RMSE value for each category

Fig. 7

Minimal RMSE value for eight categories

Table 8 displayed the mean RMSE value of all demand forecasting models for eight drug types. It is found that shallow NN models (such as GR_NN, RBF_NN, and P_NN) have almost identical mean RMSEvaluesfor all eight categories of the drug. Therefore, it is concluded that the shallow NN-based demand forecasting model worked best in predicting demand for pharmaceutical products.

Table 8

Overall performance of all DFMs

DFM	Mean RMSE
ARIMA	15.50
P_NN	6.21
GR_NN	6.01
RBF_NN	6.59
LSTM	15.86
Stacked LSTM	16.22

Summary and scope

The main scope of demand forecasting models is stated as follows:

Achieving the planned production target

Stabilize production against demand

Future growth of sales

Longstanding investment planning

Budget preparation and Sales budget

Control of raw materials

It is evident that in most cases, shallow neural network models showed better performance in terms of predictive accuracy. The most important fact identified from in this study is that a deep neural network has not shown the best performance against this drug sales dataset because the number of samples used for building the demand forecasting model was less. In short, shallow neural network-based time-series demand forecasting models have offered potentially useful recommendations to the pharmaceutical companies. The weekly sale data analysis of ATC drug products has proven to be a useful to identify the days for implementation of special marketing campaigns to promote their sales.
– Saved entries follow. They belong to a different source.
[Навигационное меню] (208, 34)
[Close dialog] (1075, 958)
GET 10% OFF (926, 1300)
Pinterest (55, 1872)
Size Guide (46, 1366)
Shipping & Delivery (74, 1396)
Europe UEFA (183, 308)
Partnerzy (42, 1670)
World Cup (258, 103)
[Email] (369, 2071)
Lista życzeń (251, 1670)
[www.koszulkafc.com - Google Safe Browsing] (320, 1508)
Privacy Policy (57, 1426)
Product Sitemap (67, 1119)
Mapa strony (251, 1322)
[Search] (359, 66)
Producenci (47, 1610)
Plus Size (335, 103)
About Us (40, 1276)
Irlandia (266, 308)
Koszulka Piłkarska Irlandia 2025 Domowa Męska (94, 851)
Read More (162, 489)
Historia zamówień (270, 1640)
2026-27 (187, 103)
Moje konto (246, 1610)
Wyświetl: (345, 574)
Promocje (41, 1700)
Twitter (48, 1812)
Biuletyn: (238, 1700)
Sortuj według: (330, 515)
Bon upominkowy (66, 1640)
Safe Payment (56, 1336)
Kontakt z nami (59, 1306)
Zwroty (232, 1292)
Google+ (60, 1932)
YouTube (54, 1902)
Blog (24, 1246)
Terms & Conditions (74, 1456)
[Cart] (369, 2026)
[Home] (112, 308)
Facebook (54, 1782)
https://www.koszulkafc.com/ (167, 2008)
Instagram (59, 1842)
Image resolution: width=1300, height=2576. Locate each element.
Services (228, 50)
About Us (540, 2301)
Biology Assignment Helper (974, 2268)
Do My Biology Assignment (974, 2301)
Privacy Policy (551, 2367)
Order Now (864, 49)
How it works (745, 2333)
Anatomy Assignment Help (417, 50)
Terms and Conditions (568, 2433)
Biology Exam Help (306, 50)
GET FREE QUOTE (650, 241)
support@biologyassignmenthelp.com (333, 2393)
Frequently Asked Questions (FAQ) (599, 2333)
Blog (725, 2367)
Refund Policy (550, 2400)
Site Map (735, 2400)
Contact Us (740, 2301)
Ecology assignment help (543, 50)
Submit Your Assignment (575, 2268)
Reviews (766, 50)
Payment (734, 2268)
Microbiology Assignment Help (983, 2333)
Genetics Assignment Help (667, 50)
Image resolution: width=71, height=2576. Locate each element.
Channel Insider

Conclusion and future work

The main objective of this work was to provide a methodology for demand forecasting to help pharmaceutical companies to manufacture or stock the right quantity of pharm products. Shallow Neural networks (GRNN, RBF_NN, and P_NN) and Deep Neural Network (LSTM and Stacked LSTM) models for eight categories of the ATC thematic drug. In this work, shallow neural network models based DFM have performed well for five drug categories out of eight, while ARIMA model has worked best for remaining three drug categories. From the experimental study, it has been known that the single demand forecasting model is not optimal for all drug categories. For ATC thematic drug time-series dataset, shallow NN-based DFM performed better with a mean RMSE value of 6.27 for all eight drug types. Future research work to enhance the predictive accuracy of the time series forecasting model will include more cases, explore different accuracy measurements, and develope shallow and deep neural network models with optimal hyperparameters.